Nova Innovation, ELSA secure Shetland tidal array funding

Following the successful deployment of the world’s first community owned tidal turbine in Shetland, Nova Innovation (Scotland) and ELSA (Belgium) have secured funding to build the Shetland Tidal Array – potentially the world’s first in-sea tidal array.

By K.Steiner-Dicks on Jun 18, 2014

The £3.75m investment package supported by Scottish Enterprise will deliver this pioneering project and accelerate the growth of new projects across Europe. The partnership draws together pan-European partners and brings significant inward investment to Scotland, said a Nova Innovation press statement.

The array project will see further development of the existing Bluemull Sound site in Shetland with the deployment of a further five 100kW devices. The array will be developed in two phases with commissioning of the first three devices by the end of 2015.

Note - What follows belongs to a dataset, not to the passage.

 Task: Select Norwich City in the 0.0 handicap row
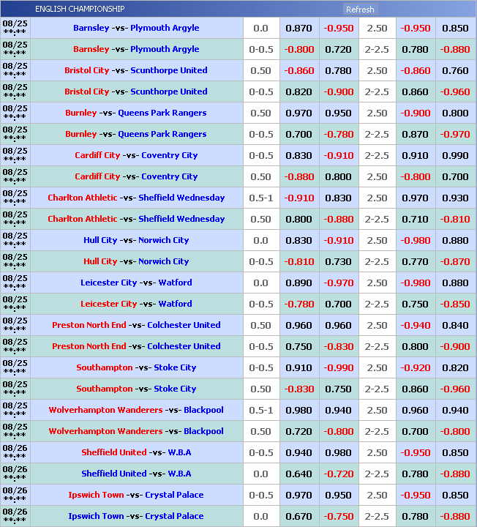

Energy Minister Fergus Ewing welcomed plans for the 0.5MW Shetland Tidal Array: “ELSA’s decision to invest in Scotland is a testament to the confidence felt by international investors to help develop the huge wave and tidal energy resources from the waters around the Scottish coast. The Scottish Government and its agencies will do everything we can to ensure Scotland benefits from the significant economic opportunities the renewables industry presents.”

Simon Forrest, Managing Director of Nova Innovation, said: “This partnership agreement will accelerate Nova Innovation’s technology development; help secure the company’s Scottish manufacturing base and expand the integrated supply chain here in Shetland and Scotland. The pan-European vision of the partnership will open up export markets and deliver real growth for the marine energy sector.”

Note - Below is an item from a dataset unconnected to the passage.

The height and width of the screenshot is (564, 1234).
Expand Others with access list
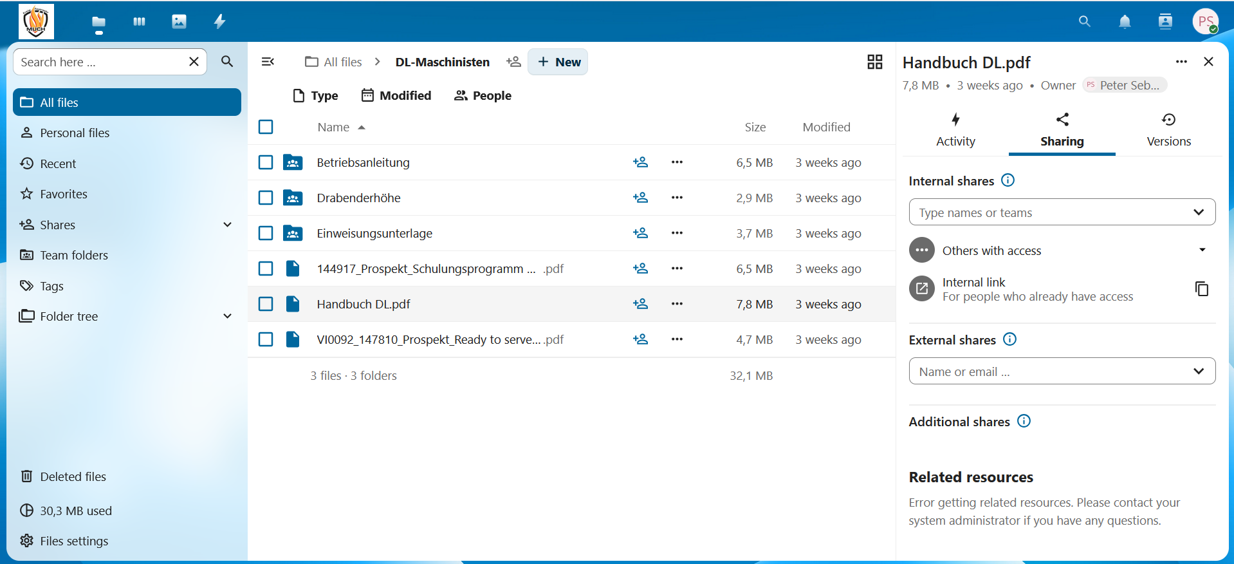[x=1202, y=250]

Seonaid Vass, director of renewables & low carbon technologies at Scottish Enterprise, said “Scotland is leading the world when it comes to innovation in wave & tidal energies - and Nova's continued success is a real testament to the strengths in the sector. Seeing this tidal technology developed into in-sea tidal arrays is a significant step forward for the industry, and we will be working closely with Nova to support its work in this and other potential projects."